I have been on various psychiatric drugs over the past 10 years including abilify tablets and depot. They have ruined my 20s, had the whole range of side effects apart from sudden death.. yet. Recently I have been getting chest pain that is lasting longer and longer. I am only on abilify depot 400mg a month and have read about some cardiovascular issues. I’m not massively overweight but have a very sedentary lifestyle due to the loss of enjoyment of day to day life. I have expressed my wishes to go back onto the tablets and reduce my meds but my psychiatrist is very reluctant. I know the half life of the depot is around 46 days and takes a long time to get out your system but is that enough time to taper down or do I need to go back onto tablets? I want to avoid tardive psychosis and withdrawal effects as much as possible.. but I don’t want a heart attack as a result of these drugs.

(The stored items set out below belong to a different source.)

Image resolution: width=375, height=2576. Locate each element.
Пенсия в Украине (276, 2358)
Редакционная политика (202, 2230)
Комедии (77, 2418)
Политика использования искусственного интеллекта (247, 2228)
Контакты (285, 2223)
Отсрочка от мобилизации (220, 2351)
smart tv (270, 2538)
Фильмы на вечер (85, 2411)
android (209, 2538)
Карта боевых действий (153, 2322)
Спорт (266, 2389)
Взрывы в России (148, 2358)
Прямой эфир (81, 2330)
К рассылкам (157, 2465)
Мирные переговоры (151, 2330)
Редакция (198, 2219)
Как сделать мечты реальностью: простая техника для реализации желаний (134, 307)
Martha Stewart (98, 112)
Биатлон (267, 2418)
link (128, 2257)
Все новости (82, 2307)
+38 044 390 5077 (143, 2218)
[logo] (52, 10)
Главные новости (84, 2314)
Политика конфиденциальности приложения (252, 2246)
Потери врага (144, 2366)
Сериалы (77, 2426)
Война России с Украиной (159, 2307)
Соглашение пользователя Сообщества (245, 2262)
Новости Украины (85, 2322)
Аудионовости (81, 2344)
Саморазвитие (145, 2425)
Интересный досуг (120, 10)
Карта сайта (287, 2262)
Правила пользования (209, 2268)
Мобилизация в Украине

Suppress a Statistic I was eventually told I have B-polar. Covid risk technically says the GP but not for pyschiatrist drugs over the 14years i have been prescribed and taken first an antidepressant ? then another? thats when it started then,diazepam, olanzapine, tegratol, risperidone, seroquel, quetiapine, aripiprazole, haloperidol. lithium, amisulpride, promazine ,back to seroquel ,back to aripiprazole put on a CTO forced meds of paliperadone depot and now abilify mantena depot. Im lost for words. I disagree with the Bipolar diagnosis. Take away the drugs even the street drug speed that i found helpful to manage the sedative side of meds put at risk from the begining as these drugs have an adverse effect on me or shall i say im allergiced to all of the above my GP and pychiatrict Dr say im sensitive to these now where do i begin painful headachs, dizzy, nausea, tiered, sinus,dry mouth over salavation tooth decay, edema, weeping edema or heavy sweats, muscle stifness, dificulty walking , breathing difficulty or asthma, bloated stomach, constapation bladder retention, weight gain 3 stone, tearfull, poor memory poor, consantration , tounge rolling or i stick it to the top of my mouth, ive had hives or edema with adhesions diagnosed with osteopania because prolactin levels where high. low stats high thyroid high white blood cell count,infection, inflamation all this to keep me well and out of hospital. I dont want to go to the GP but im always there i dont want to go to hospital to be told im not well and maybe i should complain when i am well when would I ever be considerd well when im dead maybe or killed. Thats a bit much maybe but what differance does it make my experiance my life i have to deal with it, my handle. Keep it clean for the covid.